# Directions:
Copy the items below word for word, starting with the line that contains "I want to click on minimize-icon, so" and ending with the line that contains "What do you see at coordinates (364, 288)", including both of those lines.

# Provided records:
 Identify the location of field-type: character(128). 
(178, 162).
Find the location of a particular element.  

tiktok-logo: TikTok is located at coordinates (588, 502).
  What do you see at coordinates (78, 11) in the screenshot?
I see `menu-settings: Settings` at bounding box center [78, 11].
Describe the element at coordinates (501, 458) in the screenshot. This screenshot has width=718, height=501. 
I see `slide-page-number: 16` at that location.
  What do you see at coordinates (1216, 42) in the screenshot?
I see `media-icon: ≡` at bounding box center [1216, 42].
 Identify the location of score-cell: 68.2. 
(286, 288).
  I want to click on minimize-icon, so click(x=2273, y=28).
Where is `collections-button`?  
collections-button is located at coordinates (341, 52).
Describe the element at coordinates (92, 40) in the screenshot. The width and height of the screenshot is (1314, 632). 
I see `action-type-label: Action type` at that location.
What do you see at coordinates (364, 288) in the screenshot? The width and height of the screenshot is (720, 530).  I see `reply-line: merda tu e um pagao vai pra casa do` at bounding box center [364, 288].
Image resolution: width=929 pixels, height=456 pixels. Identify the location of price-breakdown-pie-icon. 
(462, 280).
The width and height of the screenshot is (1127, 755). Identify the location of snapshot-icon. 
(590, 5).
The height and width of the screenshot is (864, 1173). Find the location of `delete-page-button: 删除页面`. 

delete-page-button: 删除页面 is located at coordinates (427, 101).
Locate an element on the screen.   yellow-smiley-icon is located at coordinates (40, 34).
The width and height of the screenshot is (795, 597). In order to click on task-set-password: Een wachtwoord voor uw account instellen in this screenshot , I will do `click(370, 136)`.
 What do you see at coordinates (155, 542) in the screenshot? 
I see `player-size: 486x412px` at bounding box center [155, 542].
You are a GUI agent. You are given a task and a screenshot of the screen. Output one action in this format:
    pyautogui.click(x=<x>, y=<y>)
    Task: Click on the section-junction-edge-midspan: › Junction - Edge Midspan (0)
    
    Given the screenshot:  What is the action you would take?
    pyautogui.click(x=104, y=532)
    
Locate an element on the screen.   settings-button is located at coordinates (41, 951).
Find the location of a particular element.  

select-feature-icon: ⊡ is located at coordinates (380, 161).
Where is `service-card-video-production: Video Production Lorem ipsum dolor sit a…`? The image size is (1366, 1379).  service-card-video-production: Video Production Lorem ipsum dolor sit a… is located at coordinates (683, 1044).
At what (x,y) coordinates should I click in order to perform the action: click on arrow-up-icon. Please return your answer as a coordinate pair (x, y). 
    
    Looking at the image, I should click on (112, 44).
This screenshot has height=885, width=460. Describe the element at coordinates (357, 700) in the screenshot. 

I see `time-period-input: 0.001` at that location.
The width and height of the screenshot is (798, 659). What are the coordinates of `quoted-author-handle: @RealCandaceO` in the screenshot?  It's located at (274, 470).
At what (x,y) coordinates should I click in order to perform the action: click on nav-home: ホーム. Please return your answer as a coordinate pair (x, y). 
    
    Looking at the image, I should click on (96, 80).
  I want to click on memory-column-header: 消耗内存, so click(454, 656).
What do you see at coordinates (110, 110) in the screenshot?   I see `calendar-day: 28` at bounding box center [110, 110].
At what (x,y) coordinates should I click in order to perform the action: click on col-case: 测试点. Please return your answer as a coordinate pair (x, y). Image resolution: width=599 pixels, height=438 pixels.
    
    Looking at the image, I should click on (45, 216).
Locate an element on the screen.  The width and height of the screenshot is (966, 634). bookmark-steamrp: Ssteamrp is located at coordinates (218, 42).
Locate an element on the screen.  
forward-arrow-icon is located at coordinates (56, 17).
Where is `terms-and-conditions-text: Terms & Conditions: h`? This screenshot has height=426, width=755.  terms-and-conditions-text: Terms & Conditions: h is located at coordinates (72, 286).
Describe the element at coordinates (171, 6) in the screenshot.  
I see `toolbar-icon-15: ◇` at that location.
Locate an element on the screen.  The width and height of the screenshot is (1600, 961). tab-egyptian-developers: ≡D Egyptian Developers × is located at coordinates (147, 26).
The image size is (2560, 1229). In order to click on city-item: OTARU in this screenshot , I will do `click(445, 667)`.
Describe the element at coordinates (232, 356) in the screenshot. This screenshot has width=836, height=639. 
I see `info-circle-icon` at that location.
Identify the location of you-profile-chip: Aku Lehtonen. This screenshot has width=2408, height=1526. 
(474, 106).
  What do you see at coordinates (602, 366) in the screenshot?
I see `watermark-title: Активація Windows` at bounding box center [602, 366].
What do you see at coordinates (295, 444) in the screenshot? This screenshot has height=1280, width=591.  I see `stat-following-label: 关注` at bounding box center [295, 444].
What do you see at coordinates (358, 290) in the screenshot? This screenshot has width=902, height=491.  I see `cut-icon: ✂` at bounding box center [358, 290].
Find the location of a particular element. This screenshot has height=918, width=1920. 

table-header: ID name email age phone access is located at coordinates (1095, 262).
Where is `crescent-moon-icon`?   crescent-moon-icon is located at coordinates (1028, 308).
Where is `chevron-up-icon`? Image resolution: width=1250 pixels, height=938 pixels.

# Finished task:
  I want to click on minimize-icon, so click(x=2273, y=28).
Where is `collections-button`?  
collections-button is located at coordinates (341, 52).
Describe the element at coordinates (92, 40) in the screenshot. The width and height of the screenshot is (1314, 632). 
I see `action-type-label: Action type` at that location.
What do you see at coordinates (364, 288) in the screenshot? The width and height of the screenshot is (720, 530).  I see `reply-line: merda tu e um pagao vai pra casa do` at bounding box center [364, 288].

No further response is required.